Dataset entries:
--

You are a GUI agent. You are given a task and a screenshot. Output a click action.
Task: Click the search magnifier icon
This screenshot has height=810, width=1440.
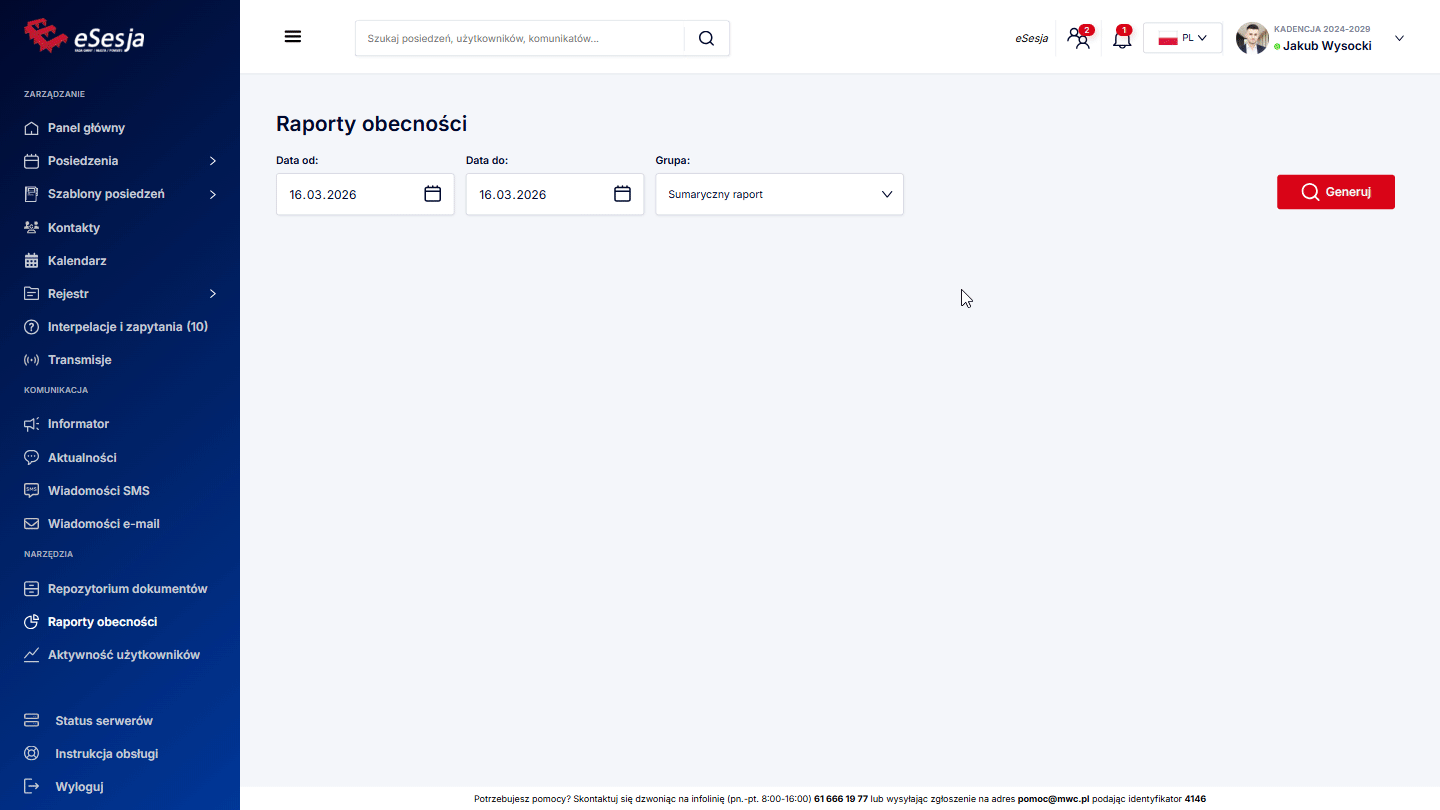coord(706,38)
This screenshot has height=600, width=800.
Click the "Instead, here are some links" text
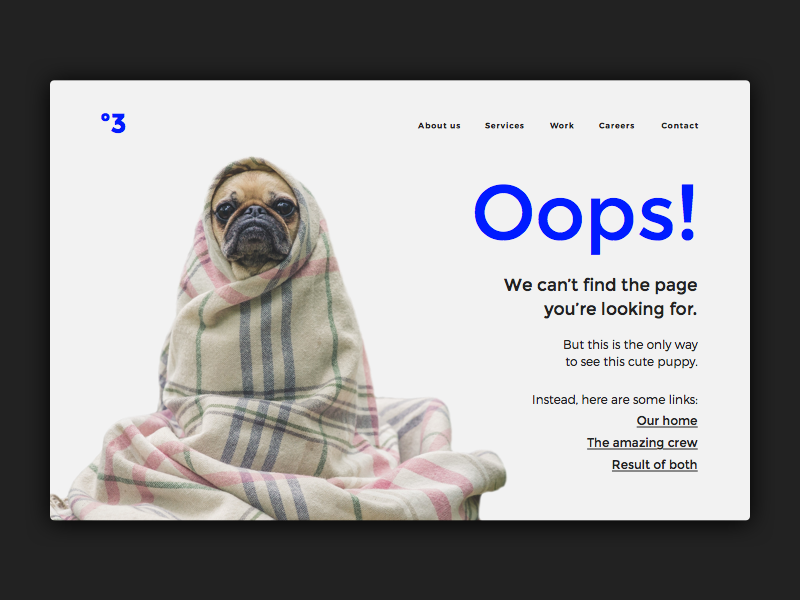(x=614, y=399)
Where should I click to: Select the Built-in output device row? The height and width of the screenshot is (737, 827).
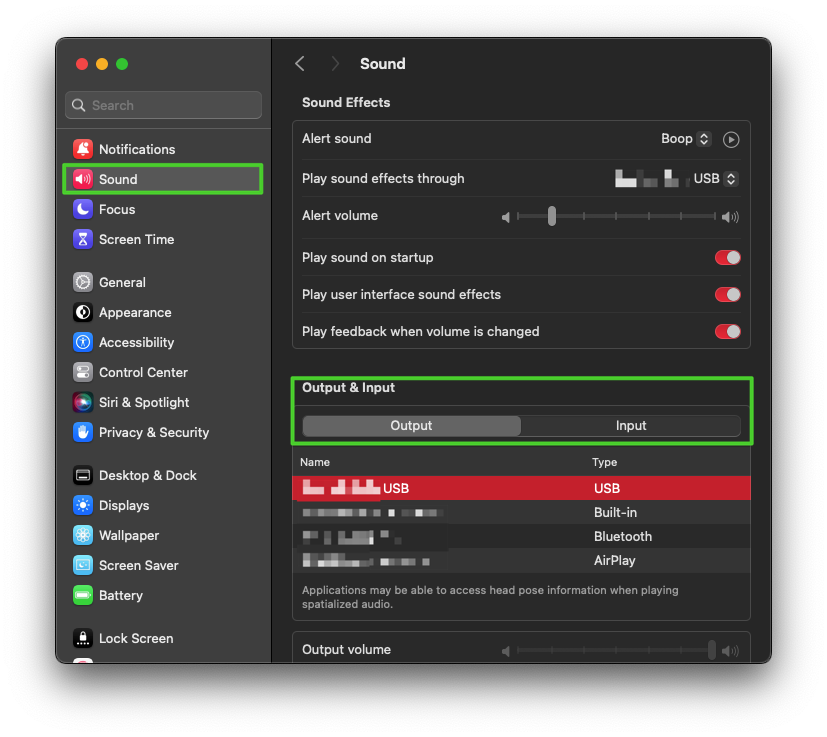520,512
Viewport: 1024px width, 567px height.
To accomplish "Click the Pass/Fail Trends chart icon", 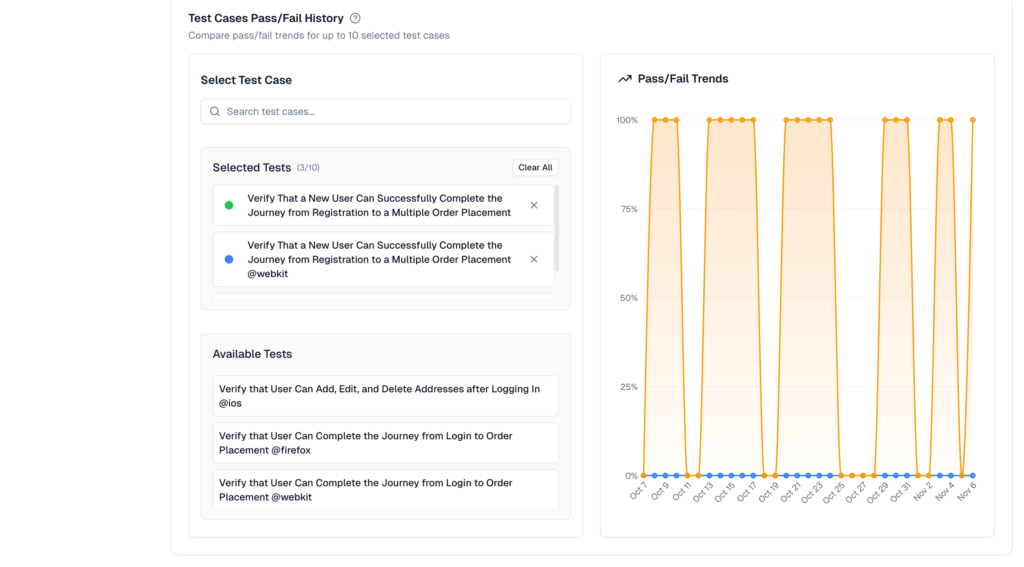I will [x=625, y=79].

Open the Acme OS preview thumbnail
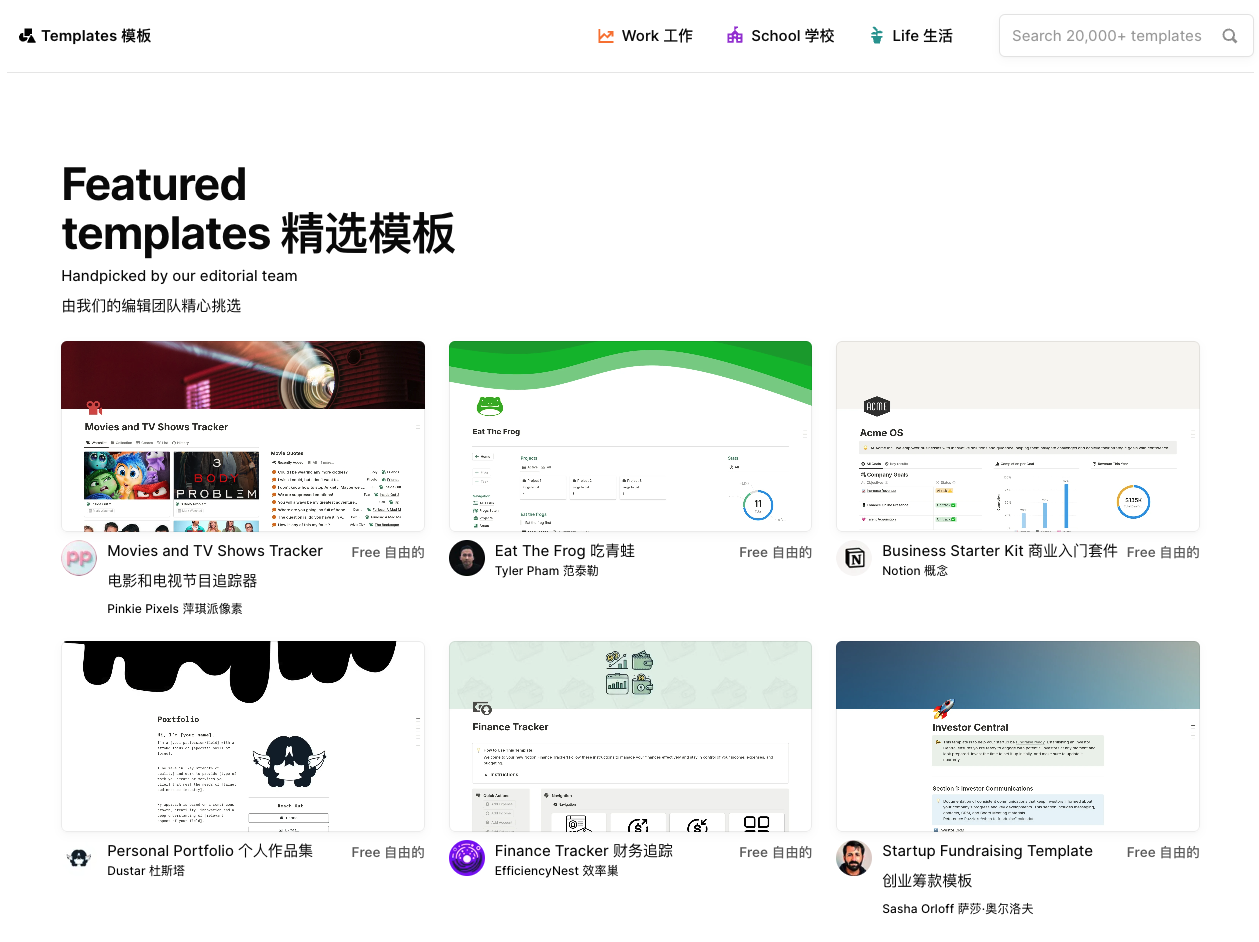point(1017,436)
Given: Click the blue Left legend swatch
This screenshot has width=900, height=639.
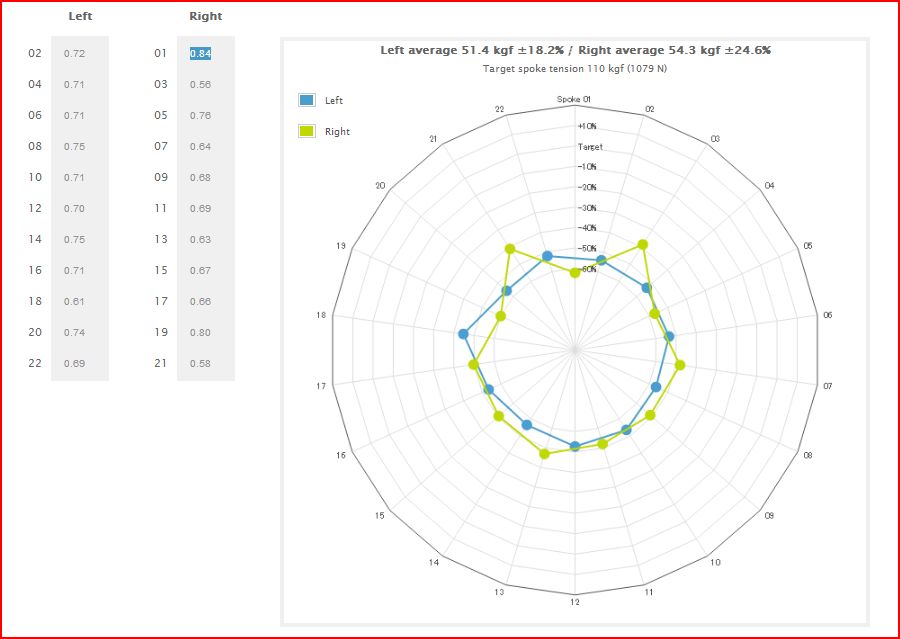Looking at the screenshot, I should [x=307, y=100].
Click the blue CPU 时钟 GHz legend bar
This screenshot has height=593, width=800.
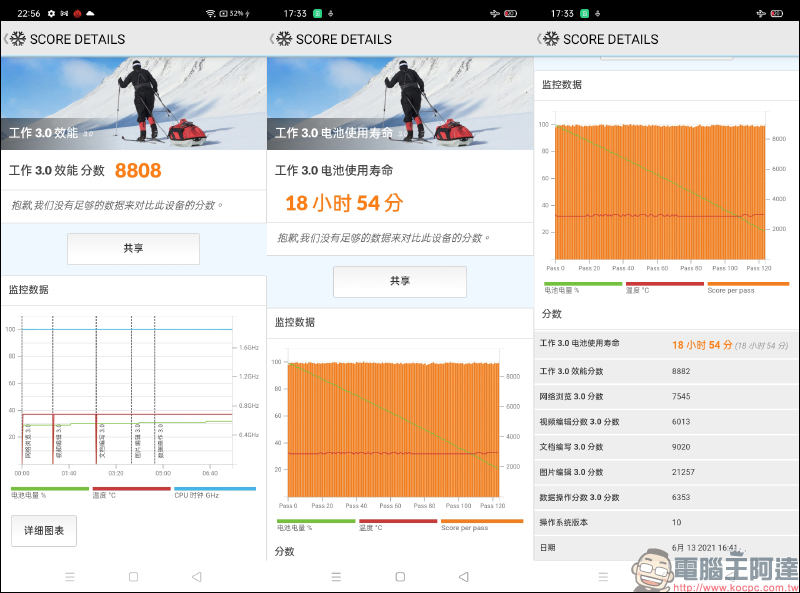pos(215,490)
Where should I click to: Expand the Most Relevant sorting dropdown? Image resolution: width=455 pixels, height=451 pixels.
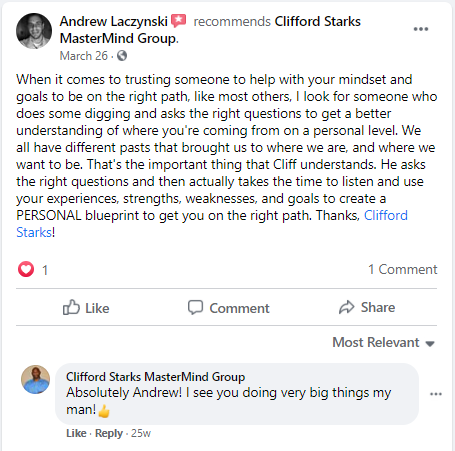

--

Work order:
Each line from the first line of the data above through the one containing "Viewport: 1024px width, 567px height." must be set down exactly; the pictures must not be.

Written answer:
You are a GUI agent. You are given a task and a screenshot. Output a click action.
Task: Click the search magnifier icon
This screenshot has height=810, width=1440.
coord(706,38)
This screenshot has height=600, width=800.
Click the "Instead, here are some links" text
(x=614, y=399)
Where should I click to: Select the Built-in output device row? The height and width of the screenshot is (737, 827).
520,512
Viewport: 1024px width, 567px height.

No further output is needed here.